[[ Records supplied open ]]
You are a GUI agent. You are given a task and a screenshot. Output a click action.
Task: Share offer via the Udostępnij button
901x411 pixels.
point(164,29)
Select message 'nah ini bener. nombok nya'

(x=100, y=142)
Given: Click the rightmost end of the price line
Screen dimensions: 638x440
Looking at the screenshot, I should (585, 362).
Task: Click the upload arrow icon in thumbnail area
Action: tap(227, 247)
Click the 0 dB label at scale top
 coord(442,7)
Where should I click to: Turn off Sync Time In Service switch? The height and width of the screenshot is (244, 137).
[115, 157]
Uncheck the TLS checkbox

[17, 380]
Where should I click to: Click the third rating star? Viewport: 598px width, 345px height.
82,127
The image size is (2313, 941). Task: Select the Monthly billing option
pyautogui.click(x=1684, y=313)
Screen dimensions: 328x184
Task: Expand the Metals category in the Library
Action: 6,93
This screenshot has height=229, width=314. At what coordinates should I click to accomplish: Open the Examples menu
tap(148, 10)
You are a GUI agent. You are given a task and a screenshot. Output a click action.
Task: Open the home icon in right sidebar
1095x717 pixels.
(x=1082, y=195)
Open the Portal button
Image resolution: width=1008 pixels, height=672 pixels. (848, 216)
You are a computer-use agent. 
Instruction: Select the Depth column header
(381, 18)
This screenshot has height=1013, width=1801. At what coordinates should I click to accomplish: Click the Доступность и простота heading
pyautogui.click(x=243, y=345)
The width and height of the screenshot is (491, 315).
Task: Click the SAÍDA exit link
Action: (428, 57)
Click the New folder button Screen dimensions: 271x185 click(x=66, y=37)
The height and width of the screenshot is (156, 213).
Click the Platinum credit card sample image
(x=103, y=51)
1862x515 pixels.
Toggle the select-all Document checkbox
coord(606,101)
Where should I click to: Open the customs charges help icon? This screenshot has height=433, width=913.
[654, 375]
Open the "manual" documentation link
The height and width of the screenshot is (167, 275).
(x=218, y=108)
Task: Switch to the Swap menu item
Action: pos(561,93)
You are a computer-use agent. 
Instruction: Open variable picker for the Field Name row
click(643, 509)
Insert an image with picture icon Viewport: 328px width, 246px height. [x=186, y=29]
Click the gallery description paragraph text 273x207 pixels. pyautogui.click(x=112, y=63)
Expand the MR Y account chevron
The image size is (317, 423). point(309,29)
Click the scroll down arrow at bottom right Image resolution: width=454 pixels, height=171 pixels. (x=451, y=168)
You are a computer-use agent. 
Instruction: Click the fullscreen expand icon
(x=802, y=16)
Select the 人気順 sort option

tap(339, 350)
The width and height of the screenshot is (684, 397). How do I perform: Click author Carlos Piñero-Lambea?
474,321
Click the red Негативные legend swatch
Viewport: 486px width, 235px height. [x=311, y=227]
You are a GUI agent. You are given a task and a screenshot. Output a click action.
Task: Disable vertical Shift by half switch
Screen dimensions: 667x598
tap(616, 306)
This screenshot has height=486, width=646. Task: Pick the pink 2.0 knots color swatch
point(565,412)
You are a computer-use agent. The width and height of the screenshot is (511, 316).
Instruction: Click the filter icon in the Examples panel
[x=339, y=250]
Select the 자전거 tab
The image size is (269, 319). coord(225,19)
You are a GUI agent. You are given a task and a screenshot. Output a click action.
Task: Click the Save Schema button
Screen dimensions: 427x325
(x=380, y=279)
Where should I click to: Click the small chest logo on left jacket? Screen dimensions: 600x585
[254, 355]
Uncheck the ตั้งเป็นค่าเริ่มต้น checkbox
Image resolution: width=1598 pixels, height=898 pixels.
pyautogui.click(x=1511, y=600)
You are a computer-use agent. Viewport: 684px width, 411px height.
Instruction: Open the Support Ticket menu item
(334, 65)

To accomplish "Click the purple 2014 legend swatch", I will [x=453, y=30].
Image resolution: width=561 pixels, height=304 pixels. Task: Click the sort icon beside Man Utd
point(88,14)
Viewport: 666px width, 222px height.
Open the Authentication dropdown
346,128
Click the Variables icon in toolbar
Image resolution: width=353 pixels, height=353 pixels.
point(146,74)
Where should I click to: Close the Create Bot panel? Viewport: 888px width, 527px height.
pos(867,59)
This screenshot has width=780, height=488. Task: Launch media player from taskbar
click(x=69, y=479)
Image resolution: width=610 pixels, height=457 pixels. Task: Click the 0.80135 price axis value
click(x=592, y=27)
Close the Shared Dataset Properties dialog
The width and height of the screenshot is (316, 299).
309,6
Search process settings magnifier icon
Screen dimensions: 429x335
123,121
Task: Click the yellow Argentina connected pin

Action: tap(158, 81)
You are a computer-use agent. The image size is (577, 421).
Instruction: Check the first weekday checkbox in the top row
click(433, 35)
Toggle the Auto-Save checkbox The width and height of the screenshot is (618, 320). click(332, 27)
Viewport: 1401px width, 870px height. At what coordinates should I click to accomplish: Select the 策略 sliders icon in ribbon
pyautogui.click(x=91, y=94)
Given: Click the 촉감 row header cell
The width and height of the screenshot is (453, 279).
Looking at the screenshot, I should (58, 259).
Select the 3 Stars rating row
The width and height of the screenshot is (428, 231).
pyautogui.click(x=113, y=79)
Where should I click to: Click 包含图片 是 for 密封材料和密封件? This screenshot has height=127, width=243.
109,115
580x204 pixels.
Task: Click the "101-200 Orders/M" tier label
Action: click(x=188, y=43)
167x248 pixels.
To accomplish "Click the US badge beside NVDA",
[[ Records supplied closed ]]
*Prompt*
Every entry must be printed again, exactly as it reads.

*Exercise response*
You are a GUI agent. You are given a task and a screenshot. Output a click action.
Task: Share offer via the Udostępnij button
901x411 pixels.
point(164,29)
Select message 'nah ini bener. nombok nya'

(x=100, y=142)
Given: Click the rightmost end of the price line
Screen dimensions: 638x440
Looking at the screenshot, I should (585, 362).
Task: Click the upload arrow icon in thumbnail area
Action: tap(227, 247)
Click the 0 dB label at scale top
 coord(442,7)
Where should I click to: Turn off Sync Time In Service switch? The height and width of the screenshot is (244, 137).
[115, 157]
Uncheck the TLS checkbox

[17, 380]
Where should I click to: Click the third rating star? Viewport: 598px width, 345px height.
82,127
The image size is (2313, 941). Task: Select the Monthly billing option
pyautogui.click(x=1684, y=313)
Screen dimensions: 328x184
Task: Expand the Metals category in the Library
Action: 6,93
This screenshot has height=229, width=314. At what coordinates should I click to accomplish: Open the Examples menu
tap(148, 10)
You are a GUI agent. You are given a task and a screenshot. Output a click action.
Task: Open the home icon in right sidebar
1095x717 pixels.
(x=1082, y=195)
Open the Portal button
Image resolution: width=1008 pixels, height=672 pixels. (848, 216)
You are a computer-use agent. 
Instruction: Select the Depth column header
(381, 18)
This screenshot has height=1013, width=1801. At what coordinates should I click to accomplish: Click the Доступность и простота heading
pyautogui.click(x=243, y=345)
The width and height of the screenshot is (491, 315).
Task: Click the SAÍDA exit link
Action: (428, 57)
Click the New folder button Screen dimensions: 271x185 click(x=66, y=37)
The height and width of the screenshot is (156, 213).
Click the Platinum credit card sample image
(x=103, y=51)
1862x515 pixels.
Toggle the select-all Document checkbox
coord(606,101)
Where should I click to: Open the customs charges help icon? This screenshot has height=433, width=913.
[654, 375]
Open the "manual" documentation link
The height and width of the screenshot is (167, 275).
(x=218, y=108)
Task: Switch to the Swap menu item
Action: pos(561,93)
You are a computer-use agent. 
Instruction: Open variable picker for the Field Name row
click(643, 509)
Insert an image with picture icon Viewport: 328px width, 246px height. [x=186, y=29]
Click the gallery description paragraph text 273x207 pixels. pyautogui.click(x=112, y=63)
Expand the MR Y account chevron
The image size is (317, 423). point(309,29)
Click the scroll down arrow at bottom right Image resolution: width=454 pixels, height=171 pixels. (x=451, y=168)
You are a computer-use agent. 
Instruction: Click the fullscreen expand icon
(x=802, y=16)
Select the 人気順 sort option

tap(339, 350)
The width and height of the screenshot is (684, 397). How do I perform: Click author Carlos Piñero-Lambea?
474,321
Click the red Негативные legend swatch
Viewport: 486px width, 235px height. [x=311, y=227]
You are a GUI agent. You are given a task and a screenshot. Output a click action.
Task: Disable vertical Shift by half switch
Screen dimensions: 667x598
tap(616, 306)
This screenshot has height=486, width=646. Task: Pick the pink 2.0 knots color swatch
point(565,412)
You are a computer-use agent. The width and height of the screenshot is (511, 316).
Instruction: Click the filter icon in the Examples panel
[x=339, y=250]
Select the 자전거 tab
The image size is (269, 319). coord(225,19)
You are a GUI agent. You are given a task and a screenshot. Output a click action.
Task: Click the Save Schema button
Screen dimensions: 427x325
(x=380, y=279)
Where should I click to: Click the small chest logo on left jacket? Screen dimensions: 600x585
[254, 355]
Uncheck the ตั้งเป็นค่าเริ่มต้น checkbox
Image resolution: width=1598 pixels, height=898 pixels.
pyautogui.click(x=1511, y=600)
You are a computer-use agent. Viewport: 684px width, 411px height.
Instruction: Open the Support Ticket menu item
(334, 65)

To accomplish "Click the purple 2014 legend swatch", I will [x=453, y=30].
Image resolution: width=561 pixels, height=304 pixels. Task: Click the sort icon beside Man Utd
point(88,14)
Viewport: 666px width, 222px height.
Open the Authentication dropdown
346,128
Click the Variables icon in toolbar
Image resolution: width=353 pixels, height=353 pixels.
point(146,74)
Where should I click to: Close the Create Bot panel? Viewport: 888px width, 527px height.
pos(867,59)
This screenshot has width=780, height=488. Task: Launch media player from taskbar
click(x=69, y=479)
Image resolution: width=610 pixels, height=457 pixels. Task: Click the 0.80135 price axis value
click(x=592, y=27)
Close the Shared Dataset Properties dialog
The width and height of the screenshot is (316, 299).
309,6
Search process settings magnifier icon
Screen dimensions: 429x335
123,121
Task: Click the yellow Argentina connected pin

Action: tap(158, 81)
You are a computer-use agent. The image size is (577, 421).
Instruction: Check the first weekday checkbox in the top row
click(433, 35)
Toggle the Auto-Save checkbox The width and height of the screenshot is (618, 320). click(332, 27)
Viewport: 1401px width, 870px height. At what coordinates should I click to accomplish: Select the 策略 sliders icon in ribbon
pyautogui.click(x=91, y=94)
Given: Click the 촉감 row header cell
The width and height of the screenshot is (453, 279).
Looking at the screenshot, I should (58, 259).
Select the 3 Stars rating row
The width and height of the screenshot is (428, 231).
pyautogui.click(x=113, y=79)
Where should I click to: Click 包含图片 是 for 密封材料和密封件? This screenshot has height=127, width=243.
109,115
580x204 pixels.
Task: Click the "101-200 Orders/M" tier label
Action: click(x=188, y=43)
167x248 pixels.
To accomplish "Click the US badge beside NVDA",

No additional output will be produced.